Classics can't be ignored. Despite the rather limited offerings of truly timeless pieces in major department stores, some pieces still manage to gain, or regain, popularity. The tasseled loafer has long been an American classic. Companies like Alden and Allen Edmonds have been producing them, in the USA, for decades now. They've recently been featured in men's magazines and in runway shows, but in more design-centric versions. Nothing beats a trend like the original, though.
Its critics decry the shape as dated and reduce its wearer to the 50+ demographic. Design houses may claim to update the traditional shape, yet it needs no such adjustment. In truth, a flawless, well constructed shoe, knows no age limit or requirement.
Enter the Alden Suede Moccasin. It's a classic shape; the toe is neither too pointy or too rounded. Now, it may seem bulky, especially compared against it's European counterparts, but after a few outings, I can report no difference between it and my thinner Ferragamo loafers.

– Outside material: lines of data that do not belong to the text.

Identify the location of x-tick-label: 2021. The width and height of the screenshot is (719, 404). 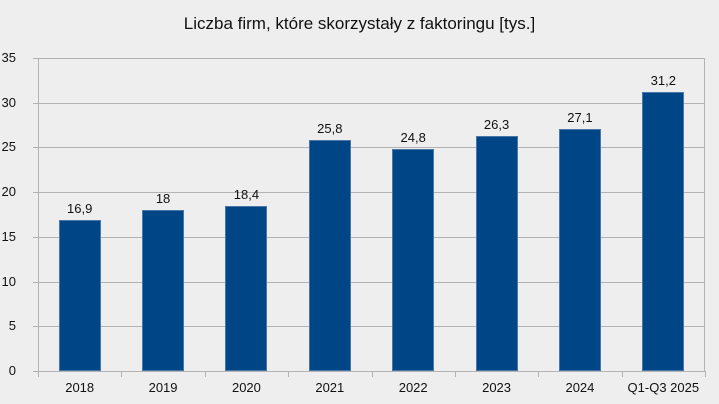
(330, 388).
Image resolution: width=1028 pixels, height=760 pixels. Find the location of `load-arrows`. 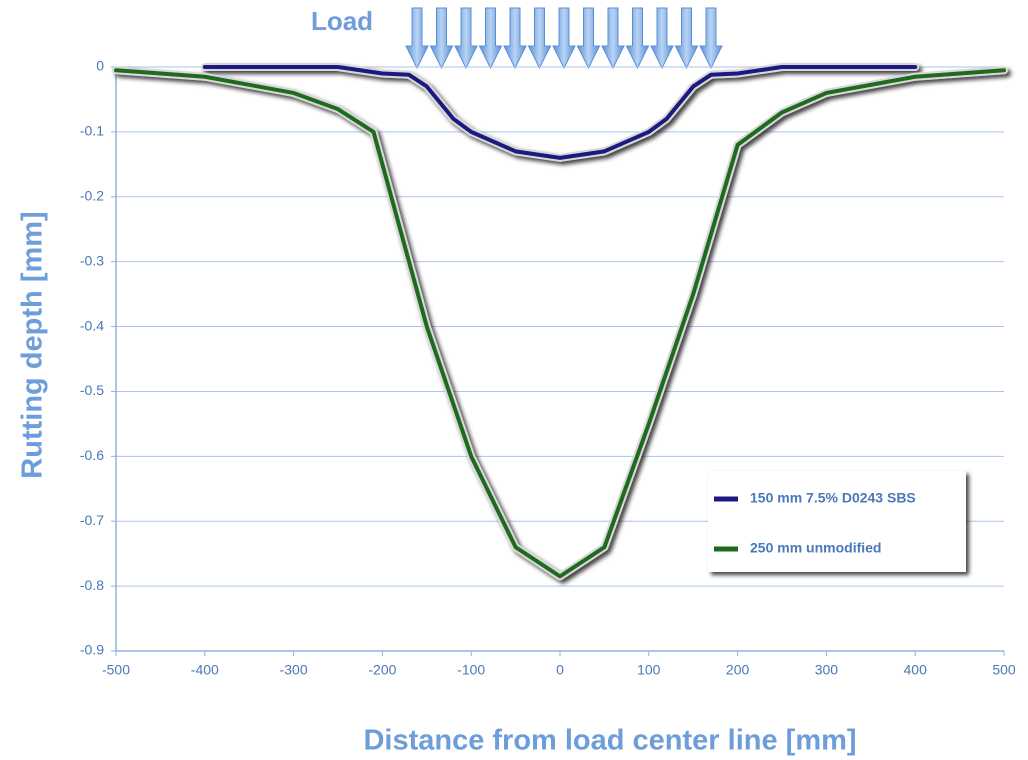

load-arrows is located at coordinates (564, 38).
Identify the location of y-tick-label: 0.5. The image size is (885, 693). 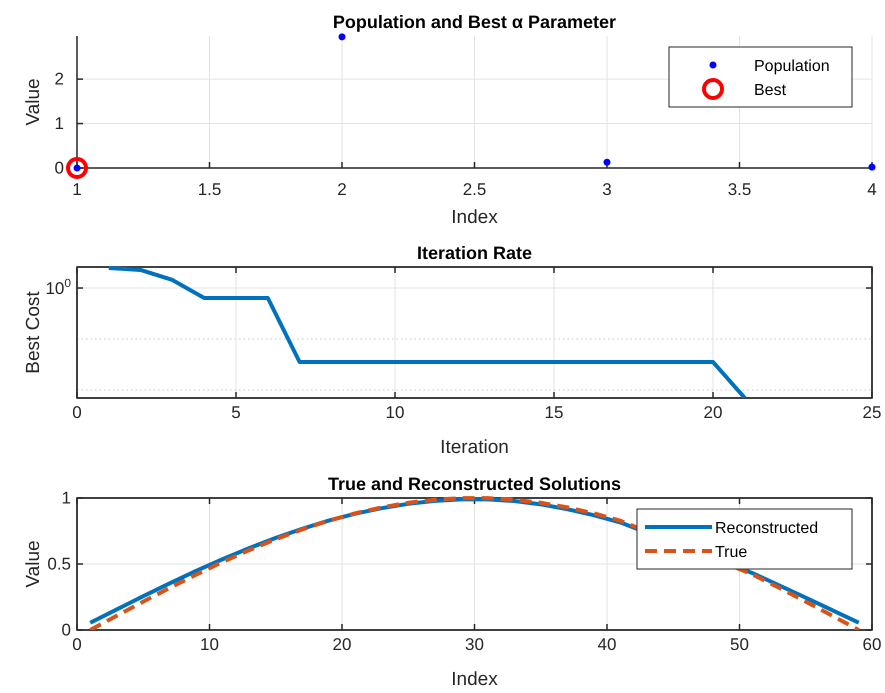
(59, 564).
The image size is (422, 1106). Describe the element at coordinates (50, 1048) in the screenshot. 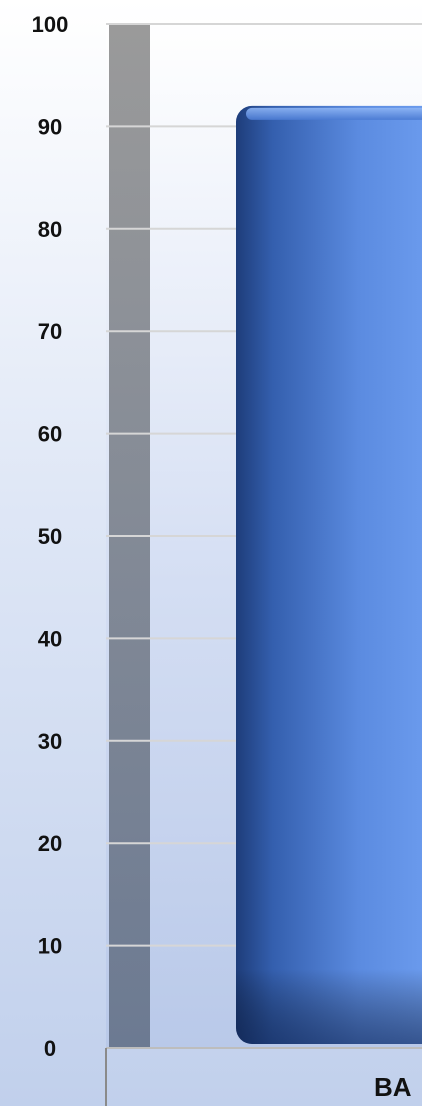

Its appeal lies in its simplicity and versatility. Tassels provide the only visual detail, while the suede adds an elegantly textural appeal.
The shoe, however, lends itself to a number of wardrobe choices. This being July in Miami, a linen suit sprints to my mind. Now, the guys at Pitti Uomo can do no wrong, but no one lives on those streets the rest of the year. The cuffed and cropped trouser may not work everywhere. What will work is a slight taper of the trousers, so they sit atop the loafer just so. The flopping movement of billowy pants rarely flatters anyone. The rich chocolate brown shade translates just as well to heavier fabrics, like corduroy and tweed, but that's a post for December.
I looked at several versions before taking the plunge with Alden. Its simple design, incredible craftsmanship and history won me over. Several well-known brands offered decent looking loafers, but the quality didn't seem to be there. The Goodyear Welt, explained here is a method of construction which essentially extends the potential life of the shoe. Another crucial question to ask is, do you want a shoe from a fashion design house or a shoe from a shoemaker? The latter has perfected his craft, while the former changes it altogether every six months.